John also created his popular Jelly Sandwich using the hatstand analogy.
“It’s a three-part chocolate that’s got a raspberry pate in the middle and then on one side it’s got passionfruit white-chocolate ganache and on the other side it’s got blood-orange chocolate ganache. Then that’s dipped in dark chocolate.
“So it’s a case of balancing the four different flavours and because you’re using white and milk chocolate, you’ve got to be careful that those sort of characters don’t intrude too much and cover flavours. So it took a while to develop it and make sure I had the right amount of couverture in there so I didn’t make it too sweet or too passionfruit in flavour.”
John also makes a beetroot and Shiraz chocolate, and a liqueur Muscat, both flavours, he says, which are popular among male customers: a minority, it seems, in John’s customer base.
“One of the things I’ve learnt in nearly 10 years now of making chocolate is that men like chocolate, but women love chocolate. And it doesn’t matter whether the females are four years old or 80 years old—it’s the same attitude.”
John says as much as 85 to 95 per cent of his customers are female.
“I’ve got one particular chocolate—the blackberry and balsamic—and I sell 99.9 per cent of those to women. Occasionally a guy will take one but generally not. I’ve asked both males and females why and why not, and I can’t get a proper answer.”

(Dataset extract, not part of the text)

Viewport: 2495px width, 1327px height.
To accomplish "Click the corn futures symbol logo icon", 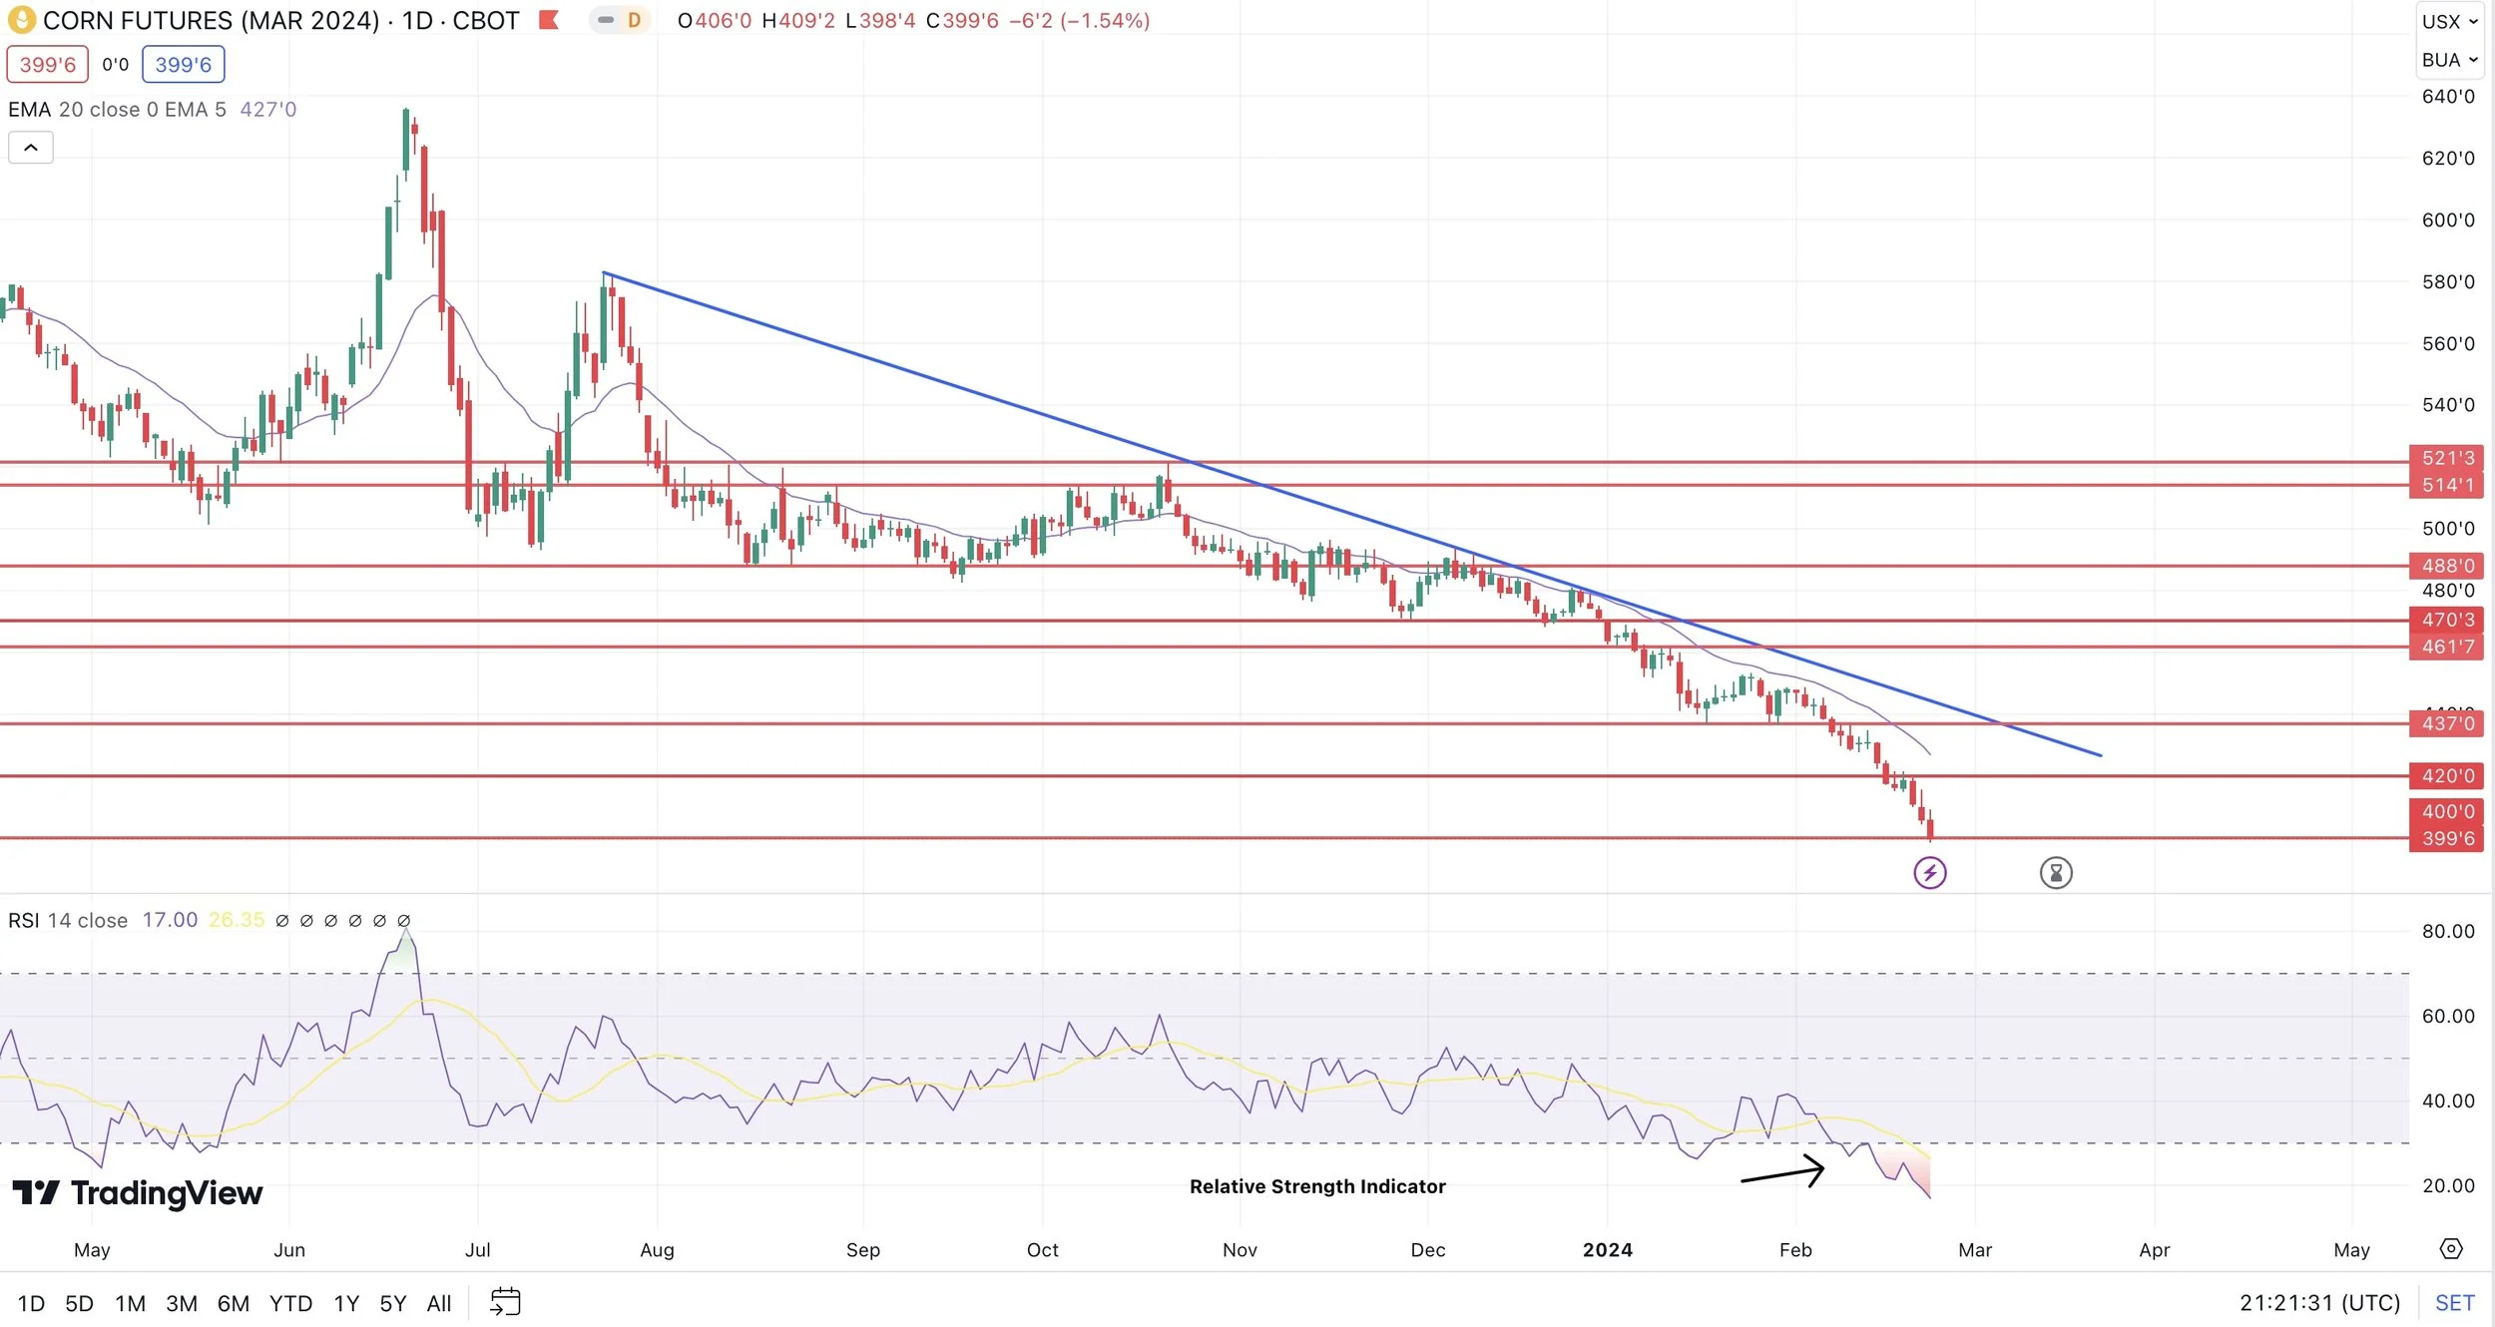I will [x=21, y=20].
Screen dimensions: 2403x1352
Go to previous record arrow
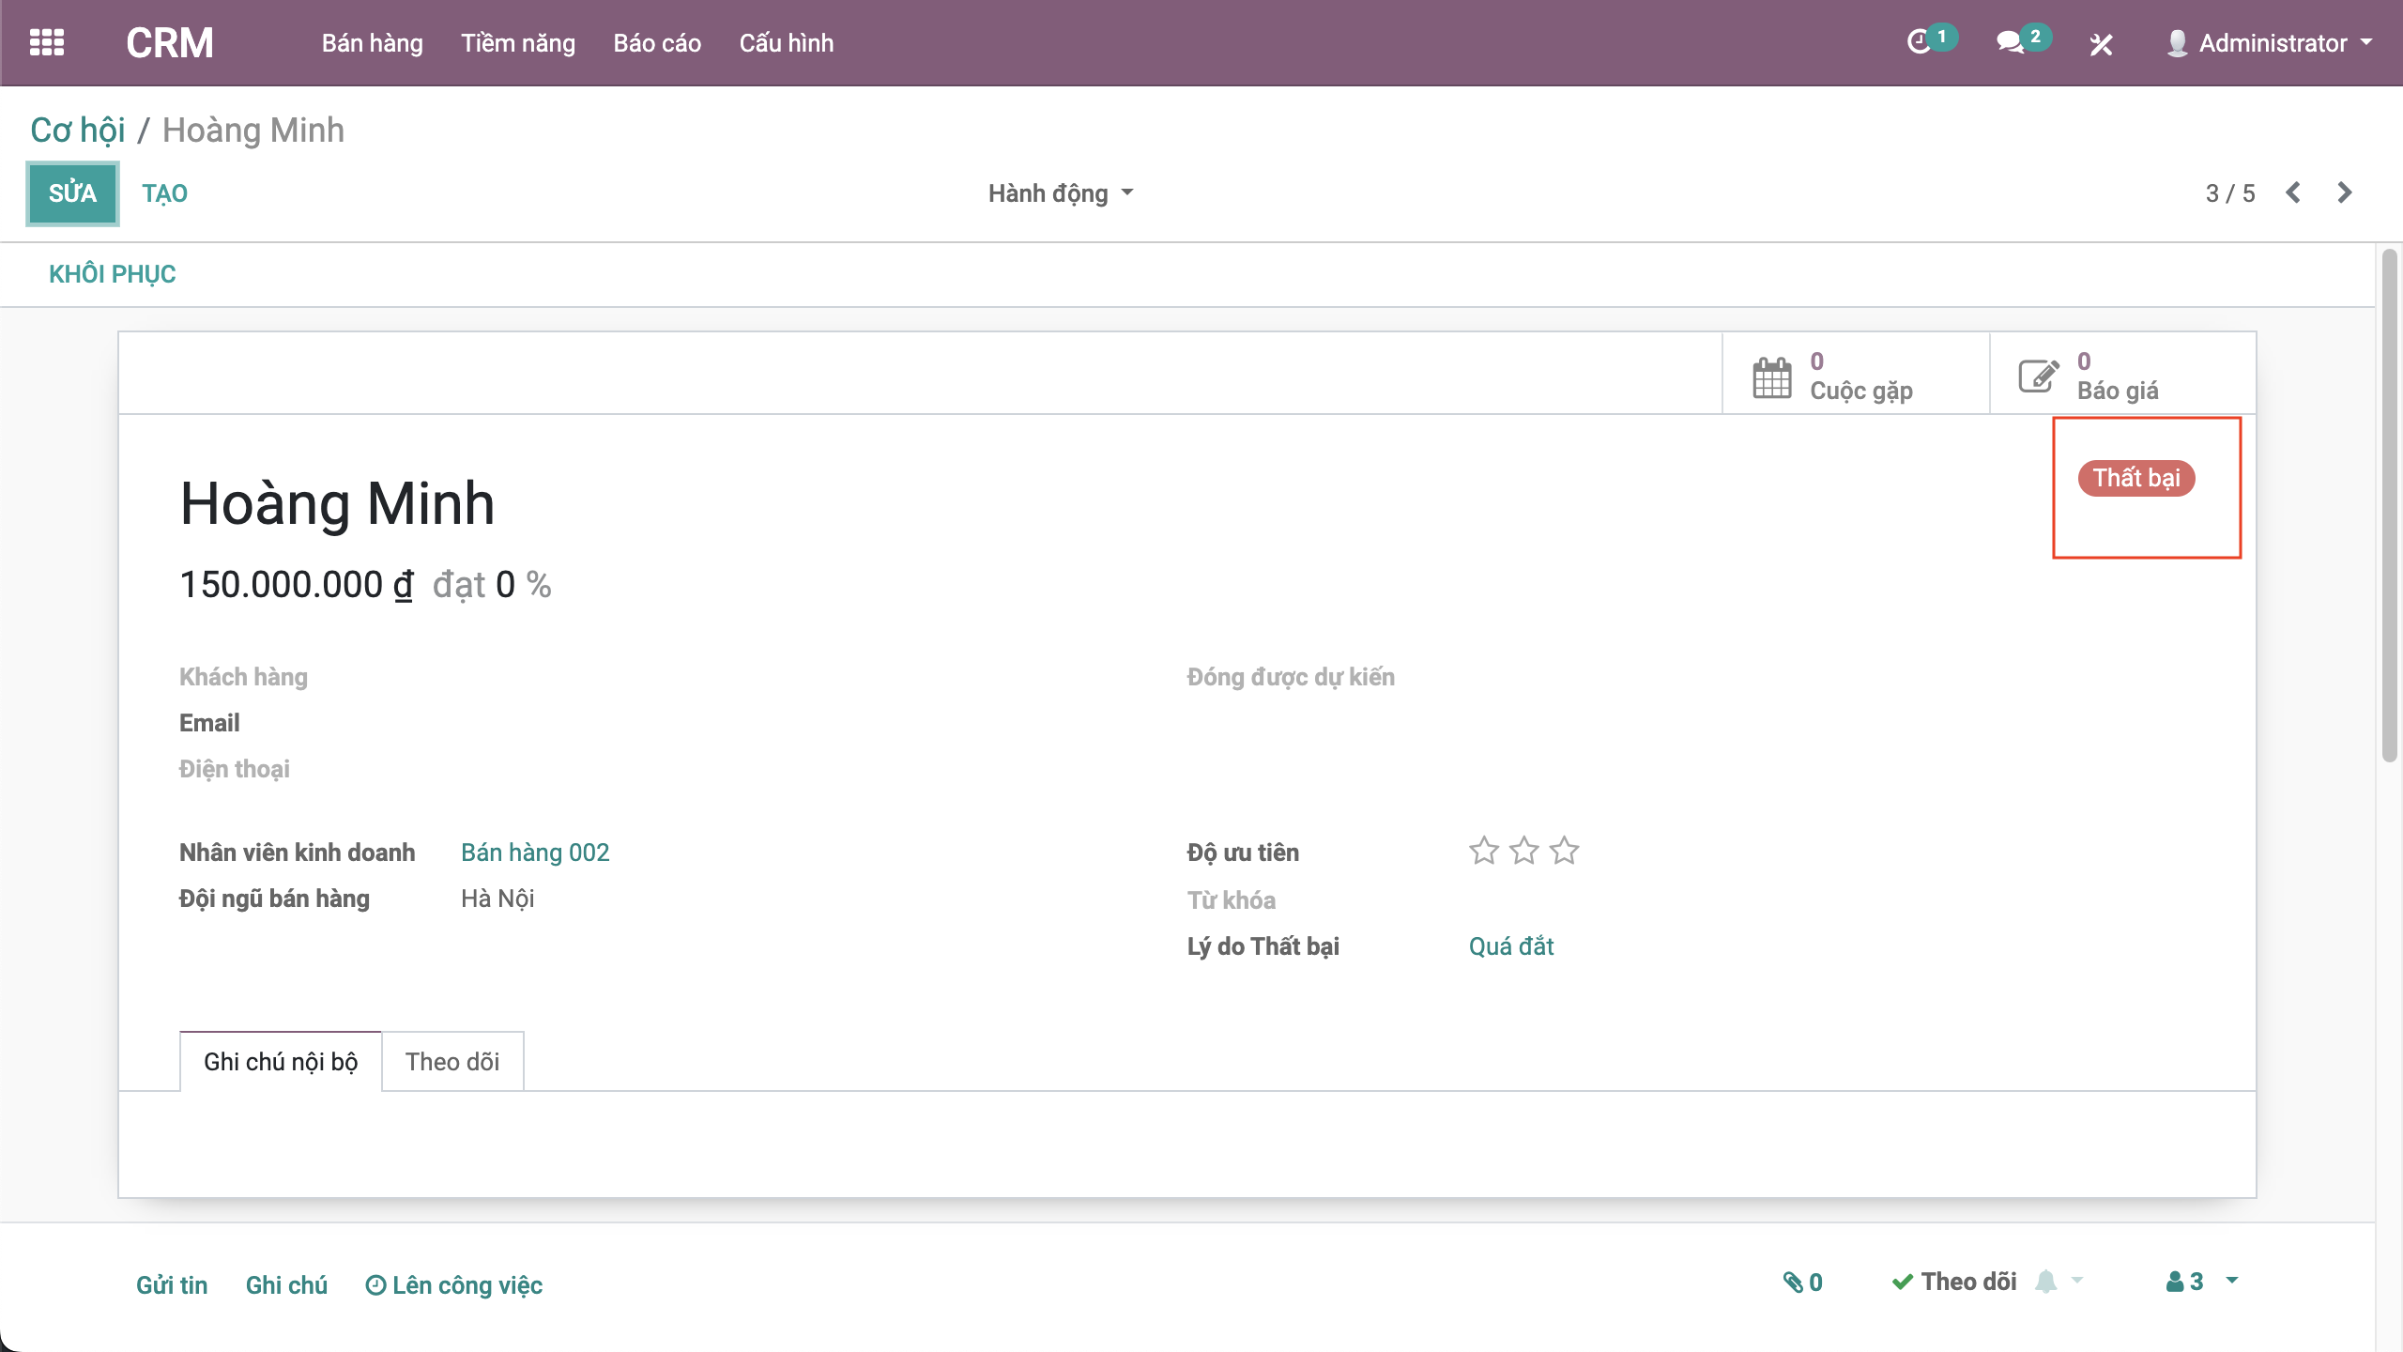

So, being constantly surrounded by premium-quality chocolate, would John ever pick up a block of Cadbury?
“The best answer I can give to that is from my daughter. She went to university and while she was there she used to complain to me all the time: ‘Dad, I’ve been brought up on good wine and good chocolate, and on a student’s income, I can’t afford it!’
“And I do hear that a lot from my customers. Since they’ve had the chocolate here they realise they never knew what good chocolate was about!”
After yet another trip to Savour, John’s now trying his hand at patisserie.
“Since my last course I’ve been supplying tarts and other dessert-orientated things to cafes here in Demark and also Albany, which I’ve been enjoying immensely. The chocolate’s still there but it’s just a different presentation rather than a straight chocolate itself.”
Venturing into patisserie is a way, perhaps, that John is finally realising his childhood dream of becoming a chef.
“Maybe if I had have become a chef when I was younger I might have ended up doing pastry. It’s something I think about now and then,” he says.
“Maybe this is my way of getting back to it.”